→ ASSIGNMENT:
Two lines in the listing below mark the span: one contains "Open the apihandler.py file link" and one contains "Sort by Issued". Reproduce both of them and everything between, exactly.

→ INPUT DATA:
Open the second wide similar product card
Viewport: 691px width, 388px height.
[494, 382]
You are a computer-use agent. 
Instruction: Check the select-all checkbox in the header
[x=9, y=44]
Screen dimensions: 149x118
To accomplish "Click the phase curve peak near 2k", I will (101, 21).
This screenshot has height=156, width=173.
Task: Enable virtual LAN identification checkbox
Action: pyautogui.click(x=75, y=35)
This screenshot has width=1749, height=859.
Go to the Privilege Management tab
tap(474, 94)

* * *

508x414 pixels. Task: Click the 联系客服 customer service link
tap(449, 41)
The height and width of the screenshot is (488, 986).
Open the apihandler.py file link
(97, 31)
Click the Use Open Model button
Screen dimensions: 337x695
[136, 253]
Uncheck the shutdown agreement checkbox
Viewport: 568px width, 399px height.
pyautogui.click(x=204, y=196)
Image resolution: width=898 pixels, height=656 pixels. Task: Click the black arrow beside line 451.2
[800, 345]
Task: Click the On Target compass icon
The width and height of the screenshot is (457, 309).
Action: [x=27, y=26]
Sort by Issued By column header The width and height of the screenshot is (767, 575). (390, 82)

→ RESULT FOR THIS EXERCISE:
Open the apihandler.py file link
(97, 31)
Click the Use Open Model button
Screen dimensions: 337x695
[136, 253]
Uncheck the shutdown agreement checkbox
Viewport: 568px width, 399px height.
pyautogui.click(x=204, y=196)
Image resolution: width=898 pixels, height=656 pixels. Task: Click the black arrow beside line 451.2
[800, 345]
Task: Click the On Target compass icon
The width and height of the screenshot is (457, 309).
Action: [x=27, y=26]
Sort by Issued By column header The width and height of the screenshot is (767, 575). (390, 82)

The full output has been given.